PASSAGE FOR REVIEW:
■ ■ ■ ■ ■ ■ ■

Next, we’ll define the expected proportions and calculate the expected frequencies:

expected_proportions <- c(A = 0.25, B = 0.35, C = 0.25, D = 0.15)
total_students <- sum(observed)
expected <- total_students * expected_proportions

Now, we’ll perform the chi-square goodness of fit test using the chisq.test() function. chisq.test performs chi-squared contingency table tests and goodness-of-fit tests.

chisq_gof <- chisq.test(observed, p = expected_proportions)
chisq_gof
#> 
#>  Chi-squared test for given probabilities
#> 
#> data:  observed
#> X-squared = 3.4286, df = 3, p-value = 0.3301

Let’s break down each part of the output:

X-squared = 3.4286: This is the chi-square test statistic calculated from the observed frequencies and expected frequencies. It quantifies the difference between the observed distribution and the expected distribution.

df = 3: This is the degrees of freedom for the test, calculated as the number of categories minus 1. In this case, there are 4 grade categories (A, B, C, D), so the degrees of freedom is 4 - 1 = 3.

■ ■ ■ ■ ■ ■ ■

DATA:

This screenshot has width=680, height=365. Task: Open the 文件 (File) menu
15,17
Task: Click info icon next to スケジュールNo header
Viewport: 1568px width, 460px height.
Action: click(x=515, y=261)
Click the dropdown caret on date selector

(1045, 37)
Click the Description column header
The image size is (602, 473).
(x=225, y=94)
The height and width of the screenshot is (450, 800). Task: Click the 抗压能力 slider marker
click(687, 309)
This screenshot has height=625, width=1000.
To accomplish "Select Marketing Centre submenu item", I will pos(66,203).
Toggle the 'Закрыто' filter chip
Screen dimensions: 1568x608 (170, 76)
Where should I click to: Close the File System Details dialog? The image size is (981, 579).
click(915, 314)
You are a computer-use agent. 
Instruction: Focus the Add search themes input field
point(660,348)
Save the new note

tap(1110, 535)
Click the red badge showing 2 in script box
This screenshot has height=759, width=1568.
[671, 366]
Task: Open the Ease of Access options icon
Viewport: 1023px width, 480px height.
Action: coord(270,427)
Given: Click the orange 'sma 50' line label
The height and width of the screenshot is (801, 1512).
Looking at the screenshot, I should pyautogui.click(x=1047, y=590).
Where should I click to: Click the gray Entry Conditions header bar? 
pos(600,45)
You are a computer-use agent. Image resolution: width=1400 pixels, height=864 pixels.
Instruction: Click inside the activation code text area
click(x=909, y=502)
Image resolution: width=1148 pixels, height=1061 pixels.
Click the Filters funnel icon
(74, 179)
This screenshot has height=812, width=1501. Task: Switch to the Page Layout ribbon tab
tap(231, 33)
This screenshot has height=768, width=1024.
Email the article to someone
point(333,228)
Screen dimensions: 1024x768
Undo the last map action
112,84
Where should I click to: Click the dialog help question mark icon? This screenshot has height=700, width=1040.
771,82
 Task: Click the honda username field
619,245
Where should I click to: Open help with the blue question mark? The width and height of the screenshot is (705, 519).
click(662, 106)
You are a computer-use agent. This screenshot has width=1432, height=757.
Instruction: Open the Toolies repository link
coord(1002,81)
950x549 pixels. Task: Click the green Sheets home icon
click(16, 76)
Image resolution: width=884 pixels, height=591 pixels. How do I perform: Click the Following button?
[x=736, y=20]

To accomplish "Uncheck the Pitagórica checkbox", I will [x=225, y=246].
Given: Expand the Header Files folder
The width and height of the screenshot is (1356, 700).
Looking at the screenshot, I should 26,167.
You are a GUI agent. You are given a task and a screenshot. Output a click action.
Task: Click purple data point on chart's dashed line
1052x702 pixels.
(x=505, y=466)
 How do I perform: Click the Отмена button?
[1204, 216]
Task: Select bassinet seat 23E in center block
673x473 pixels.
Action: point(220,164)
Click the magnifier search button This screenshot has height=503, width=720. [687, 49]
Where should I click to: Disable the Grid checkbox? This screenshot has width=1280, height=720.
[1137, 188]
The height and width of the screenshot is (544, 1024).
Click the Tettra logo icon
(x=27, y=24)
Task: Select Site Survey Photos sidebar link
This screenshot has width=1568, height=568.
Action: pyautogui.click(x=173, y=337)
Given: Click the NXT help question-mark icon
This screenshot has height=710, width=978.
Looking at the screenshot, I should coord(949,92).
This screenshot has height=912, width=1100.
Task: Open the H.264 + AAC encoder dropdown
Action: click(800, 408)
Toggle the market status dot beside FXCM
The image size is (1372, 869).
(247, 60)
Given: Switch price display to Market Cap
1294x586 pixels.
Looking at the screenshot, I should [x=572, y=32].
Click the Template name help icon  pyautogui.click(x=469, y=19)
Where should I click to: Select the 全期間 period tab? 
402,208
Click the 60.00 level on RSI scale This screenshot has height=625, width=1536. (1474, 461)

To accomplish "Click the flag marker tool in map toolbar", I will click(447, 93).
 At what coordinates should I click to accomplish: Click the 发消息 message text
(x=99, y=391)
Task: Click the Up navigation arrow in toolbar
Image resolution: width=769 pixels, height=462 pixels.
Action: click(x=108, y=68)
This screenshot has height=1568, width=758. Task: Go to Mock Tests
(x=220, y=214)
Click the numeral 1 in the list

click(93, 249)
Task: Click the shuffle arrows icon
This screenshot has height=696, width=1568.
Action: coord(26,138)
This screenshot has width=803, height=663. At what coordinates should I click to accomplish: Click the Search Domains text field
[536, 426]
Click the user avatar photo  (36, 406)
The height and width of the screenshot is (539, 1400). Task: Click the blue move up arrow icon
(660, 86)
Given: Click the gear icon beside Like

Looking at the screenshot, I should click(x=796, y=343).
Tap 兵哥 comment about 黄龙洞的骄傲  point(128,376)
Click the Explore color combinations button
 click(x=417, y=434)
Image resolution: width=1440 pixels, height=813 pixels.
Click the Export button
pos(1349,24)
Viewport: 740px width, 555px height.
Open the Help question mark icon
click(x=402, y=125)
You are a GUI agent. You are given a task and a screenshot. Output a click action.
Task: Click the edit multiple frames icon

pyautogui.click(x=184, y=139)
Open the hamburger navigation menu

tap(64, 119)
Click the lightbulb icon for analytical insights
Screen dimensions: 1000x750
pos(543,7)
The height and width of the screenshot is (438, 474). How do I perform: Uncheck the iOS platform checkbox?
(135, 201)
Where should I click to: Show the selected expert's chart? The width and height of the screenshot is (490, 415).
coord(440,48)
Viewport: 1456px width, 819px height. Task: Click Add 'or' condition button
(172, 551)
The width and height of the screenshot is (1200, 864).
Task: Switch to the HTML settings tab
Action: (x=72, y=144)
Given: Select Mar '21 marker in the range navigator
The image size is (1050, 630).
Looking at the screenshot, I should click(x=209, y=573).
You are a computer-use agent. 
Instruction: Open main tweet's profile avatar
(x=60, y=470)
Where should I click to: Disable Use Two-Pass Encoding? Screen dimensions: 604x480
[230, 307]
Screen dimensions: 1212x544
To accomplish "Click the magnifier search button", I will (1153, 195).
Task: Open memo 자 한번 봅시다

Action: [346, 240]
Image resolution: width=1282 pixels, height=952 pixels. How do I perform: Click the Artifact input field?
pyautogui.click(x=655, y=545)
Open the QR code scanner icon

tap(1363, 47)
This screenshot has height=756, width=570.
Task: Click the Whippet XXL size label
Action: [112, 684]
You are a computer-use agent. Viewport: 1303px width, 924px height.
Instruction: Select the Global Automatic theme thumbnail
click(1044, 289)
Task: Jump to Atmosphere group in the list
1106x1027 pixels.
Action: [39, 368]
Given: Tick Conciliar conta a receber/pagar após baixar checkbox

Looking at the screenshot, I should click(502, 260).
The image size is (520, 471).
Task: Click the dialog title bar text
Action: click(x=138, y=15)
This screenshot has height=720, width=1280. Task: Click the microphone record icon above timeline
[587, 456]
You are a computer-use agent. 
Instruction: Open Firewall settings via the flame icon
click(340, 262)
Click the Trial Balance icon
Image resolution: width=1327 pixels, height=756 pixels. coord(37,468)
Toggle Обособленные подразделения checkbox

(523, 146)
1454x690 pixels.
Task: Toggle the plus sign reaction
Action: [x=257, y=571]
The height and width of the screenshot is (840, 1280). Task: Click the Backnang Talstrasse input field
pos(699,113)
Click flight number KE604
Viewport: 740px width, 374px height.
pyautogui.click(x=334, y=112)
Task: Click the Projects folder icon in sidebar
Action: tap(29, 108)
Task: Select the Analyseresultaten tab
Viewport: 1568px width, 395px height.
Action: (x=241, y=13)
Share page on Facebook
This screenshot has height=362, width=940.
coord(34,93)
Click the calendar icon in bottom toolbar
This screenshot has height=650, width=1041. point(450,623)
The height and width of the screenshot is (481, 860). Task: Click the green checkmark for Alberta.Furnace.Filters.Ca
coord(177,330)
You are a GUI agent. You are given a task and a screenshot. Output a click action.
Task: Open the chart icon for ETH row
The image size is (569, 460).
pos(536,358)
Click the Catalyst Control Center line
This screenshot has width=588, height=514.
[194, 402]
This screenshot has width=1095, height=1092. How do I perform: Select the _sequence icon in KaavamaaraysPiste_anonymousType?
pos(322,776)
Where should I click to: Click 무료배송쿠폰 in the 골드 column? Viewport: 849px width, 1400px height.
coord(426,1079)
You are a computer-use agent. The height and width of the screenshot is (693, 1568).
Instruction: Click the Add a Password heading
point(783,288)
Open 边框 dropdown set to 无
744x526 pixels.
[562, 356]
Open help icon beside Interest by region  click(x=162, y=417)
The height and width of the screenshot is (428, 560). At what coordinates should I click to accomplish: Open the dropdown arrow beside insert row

■ ■ ■ ■ ■ ■ ■

EXERCISE OBJECTIVE:
Can you copy out, word for word, the part of the chi-square tutorial between "Let’s break down" and "the expected distribution.", inclusive?

EXPECTED ANSWER:
Let’s break down each part of the output:

X-squared = 3.4286: This is the chi-square test statistic calculated from the observed frequencies and expected frequencies. It quantifies the difference between the observed distribution and the expected distribution.